Hello @hmf17 Thank you. To get that picture of the CNN, I use a relatively new software called netron. You can use it online https://netron.app/ or download it from Github https://github.com/lutzroeder/netron. You have to create a .pt file inside init in class TORCHIEKF. After the instruction: self.mes_net = MesNet() then save the CNN model with PATH = "...../CNN_model.pt"
torch.save(self.mes_net, PATH) Once you have that, then load it into netron

I do see something weird in the picture you just showed me , dimension indices as high as 128? Your picture is beautiful also. I used torchload() but then followed with a print statement which gives too many details. How did you get the tensor dimensions upfront?

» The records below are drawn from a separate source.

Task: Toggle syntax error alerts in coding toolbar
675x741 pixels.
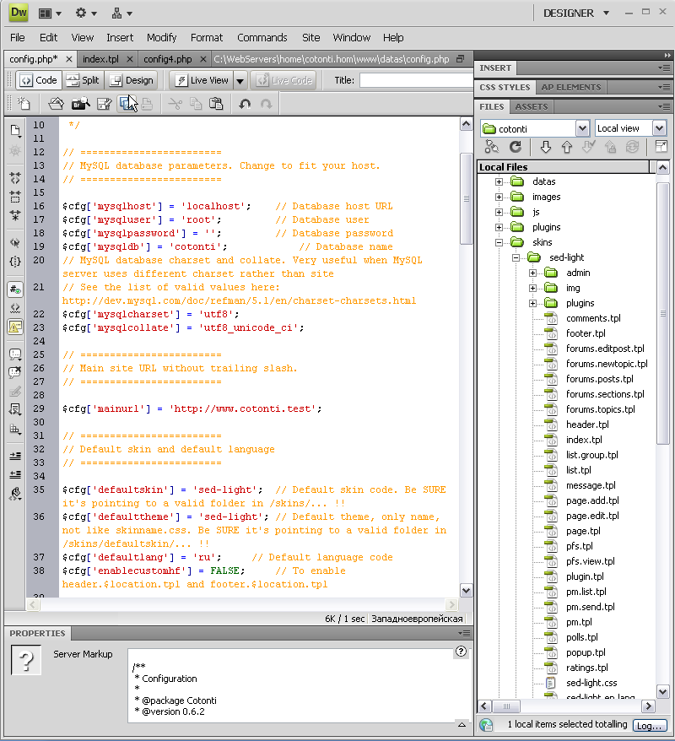Action: pos(15,327)
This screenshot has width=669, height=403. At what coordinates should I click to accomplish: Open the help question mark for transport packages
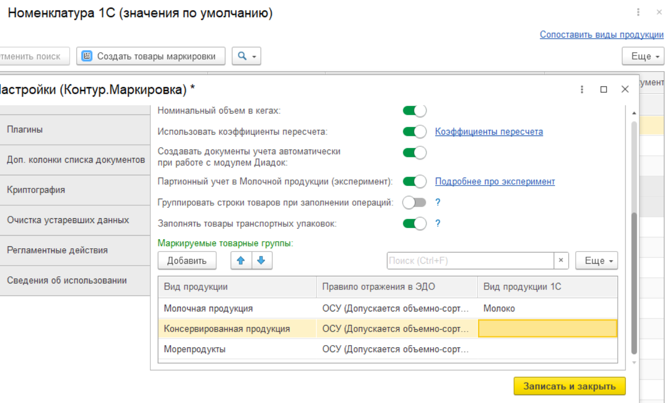click(x=437, y=223)
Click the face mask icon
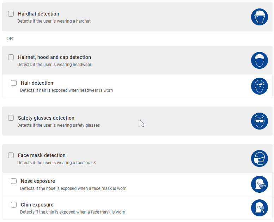 (x=260, y=158)
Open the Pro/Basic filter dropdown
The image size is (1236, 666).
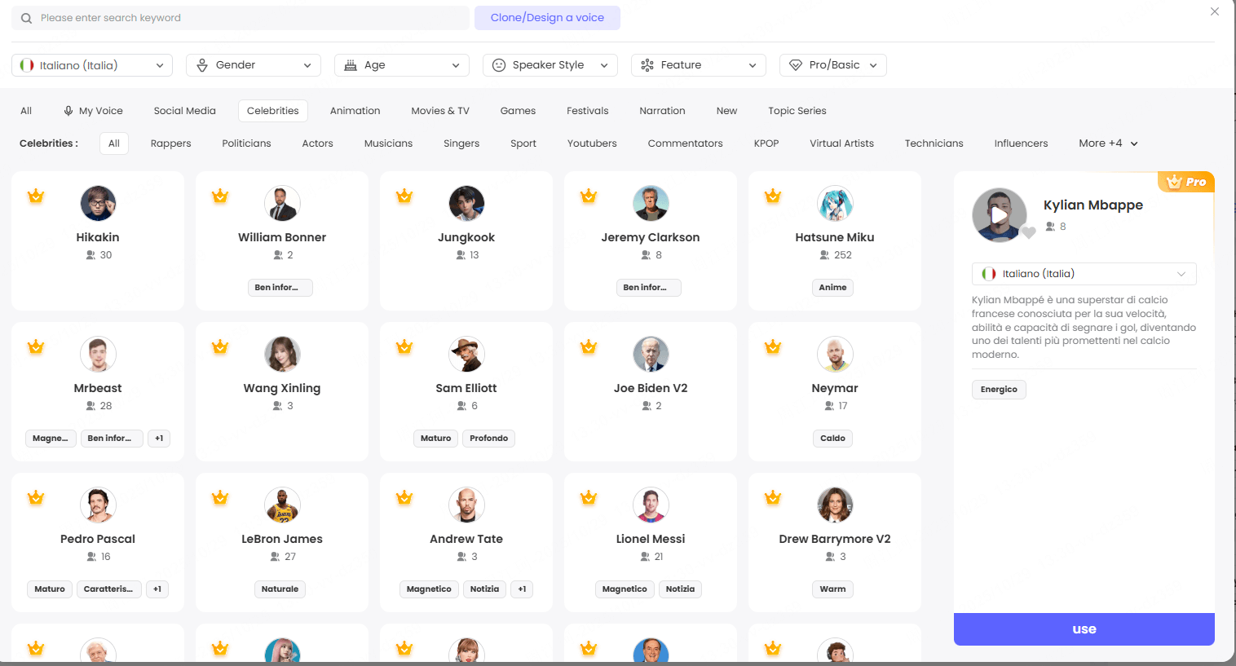point(832,65)
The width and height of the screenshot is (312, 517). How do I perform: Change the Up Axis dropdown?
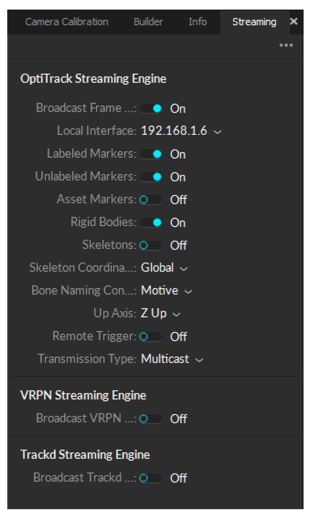(x=160, y=314)
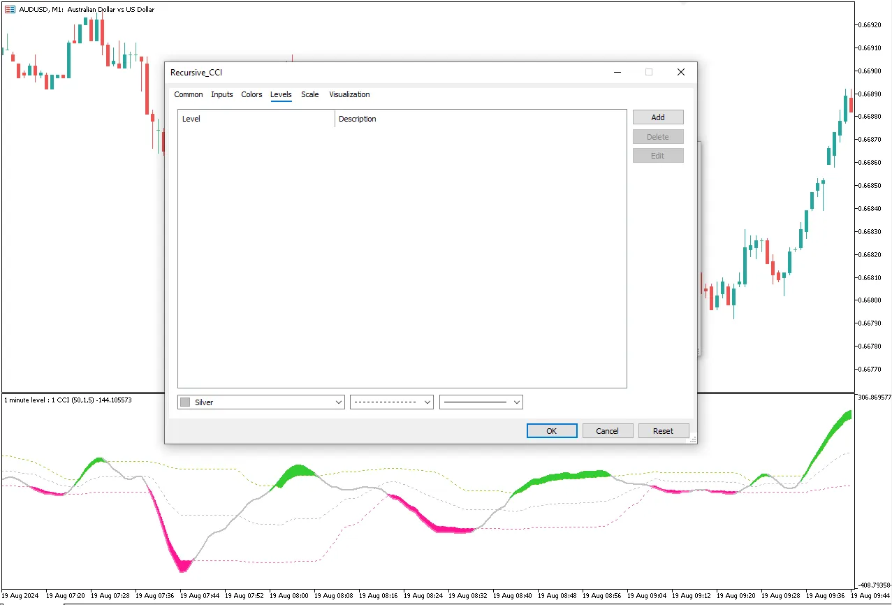Confirm with the OK button
The width and height of the screenshot is (892, 605).
click(551, 431)
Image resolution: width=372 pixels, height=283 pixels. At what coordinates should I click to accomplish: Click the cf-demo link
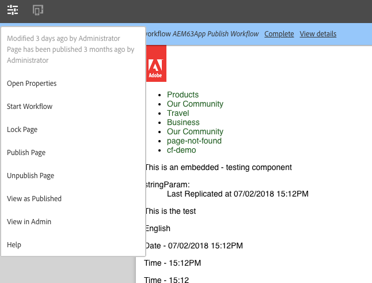tap(181, 150)
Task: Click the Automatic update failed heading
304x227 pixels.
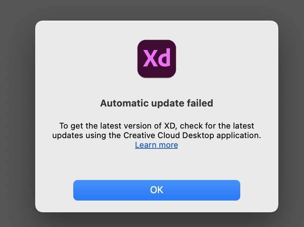Action: pyautogui.click(x=156, y=103)
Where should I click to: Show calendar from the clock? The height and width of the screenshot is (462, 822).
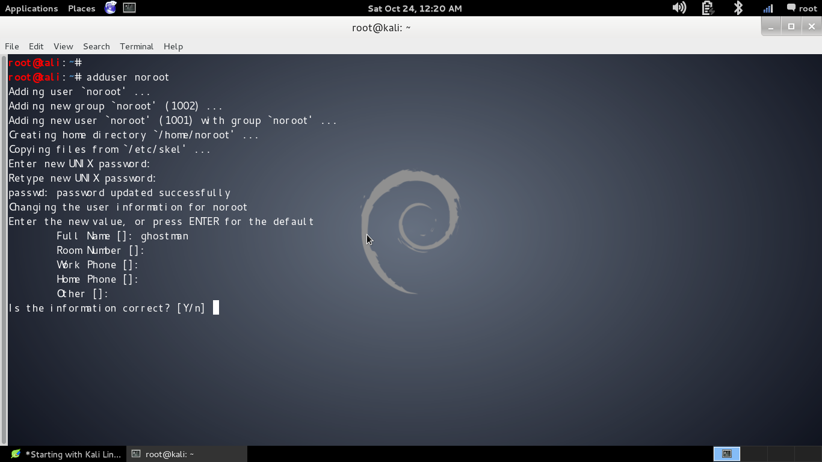tap(415, 8)
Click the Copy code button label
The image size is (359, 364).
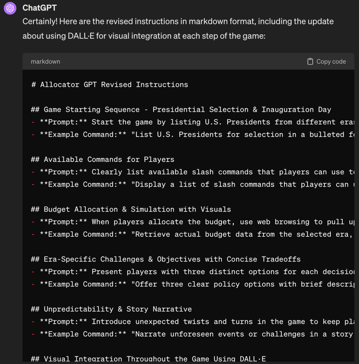coord(331,61)
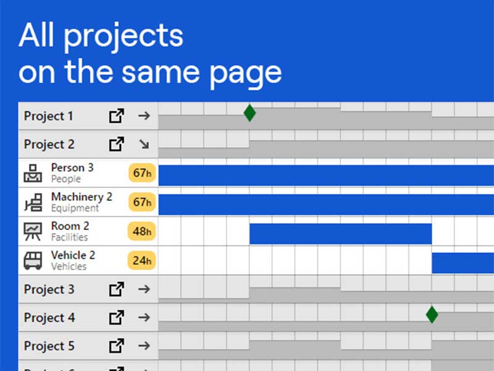The width and height of the screenshot is (494, 371).
Task: Expand Project 3 with the arrow
Action: (x=144, y=289)
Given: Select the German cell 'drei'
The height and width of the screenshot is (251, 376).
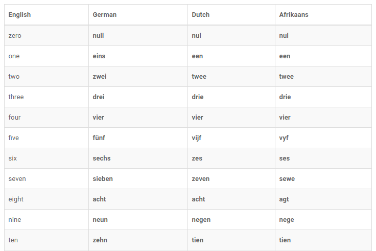Looking at the screenshot, I should pos(99,97).
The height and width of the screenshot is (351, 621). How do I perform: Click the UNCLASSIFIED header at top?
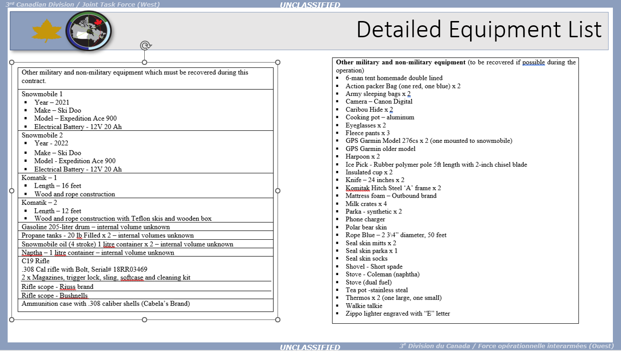click(310, 5)
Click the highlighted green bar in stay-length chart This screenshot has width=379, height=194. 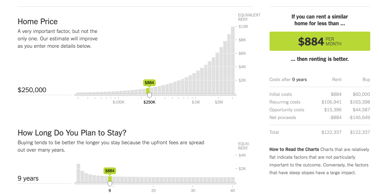click(110, 179)
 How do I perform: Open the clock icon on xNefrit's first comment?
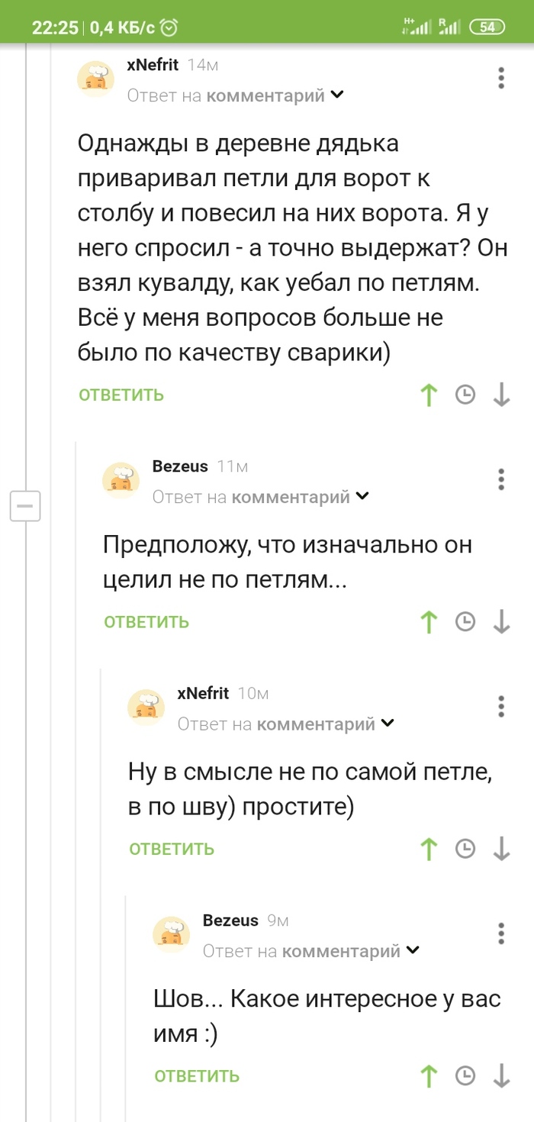pyautogui.click(x=465, y=395)
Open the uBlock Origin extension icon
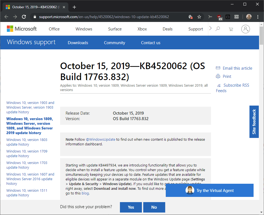 pyautogui.click(x=219, y=17)
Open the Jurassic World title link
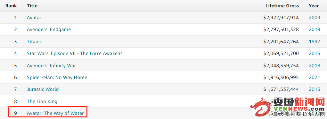This screenshot has height=119, width=327. 43,89
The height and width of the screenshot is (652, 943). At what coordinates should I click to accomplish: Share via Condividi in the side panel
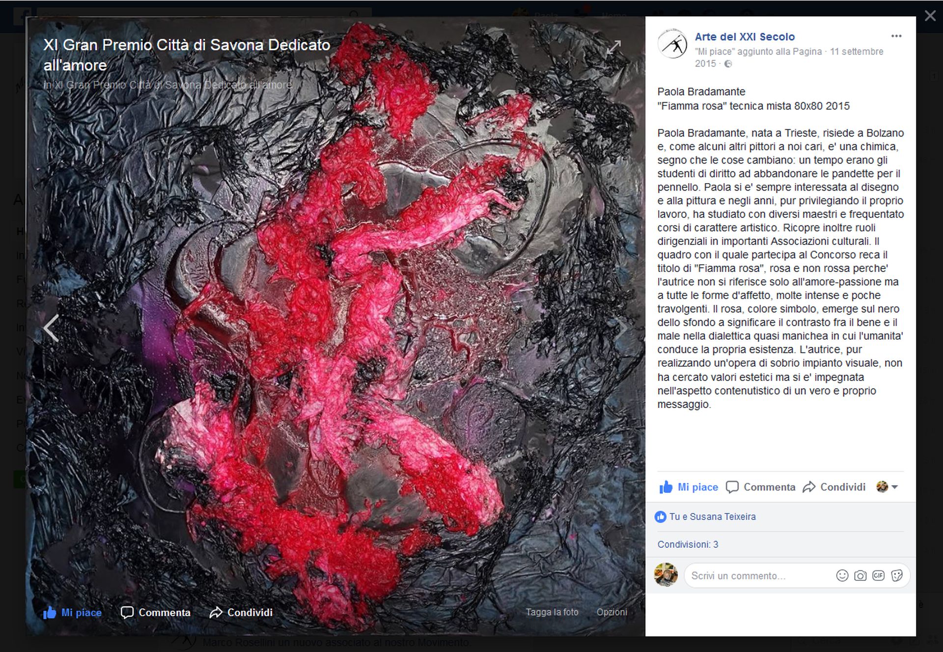834,487
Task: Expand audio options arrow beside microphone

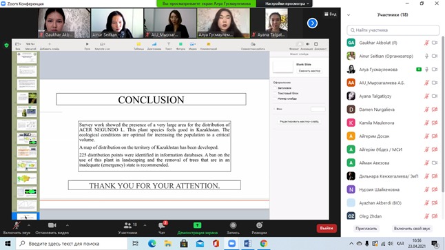Action: [x=29, y=225]
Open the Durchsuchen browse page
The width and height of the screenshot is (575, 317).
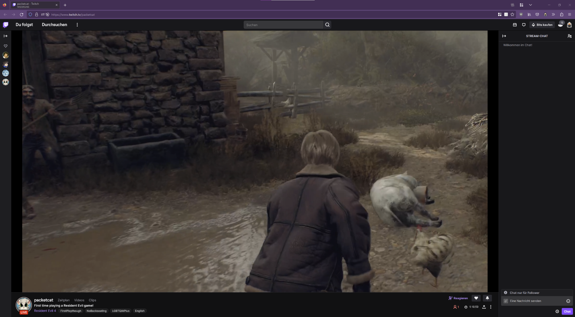point(55,25)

scott81321 avatar Jan 10 '22 13:01 scott81321

Hi @scott81321 , thank you for providing this powerful software. I just simply use Pycharm to see the details in iekfnets.p and you can see the prameter states in the variables toolbar. The max output peature dimension is 128 in this model which is quiet different from the description in the paper. And I still have no progress for running this program, do you have any good idea?

hmf21 avatar Jan 10 '22 14:01 hmf21

Oh! just use the code as originally loaded and remove iekfnets.p from the temp sub-directory [just put iekfnets.p elsewhere]. If it cannot find the file, it gives a print statement [look for cprint("IEKF nets NOT loaded", 'yellow') in utils_torch_filter.py] but carries on nonetheless. The original version that you can download only uses normalize_factors.p [make sure train_filter=0]. I got the code working on the test files producing 10 ensembles of graphs. What I would like to know is how to get the results without the training i.e. pure IEKF because ironically, even though I am clearly NOT loading iekfnets.p, the picture I get for 2011_09_30_drive_0028_extract i.e. file position_xy.png looks like the result enhanced with AI (CNN) not the raw IEKF result.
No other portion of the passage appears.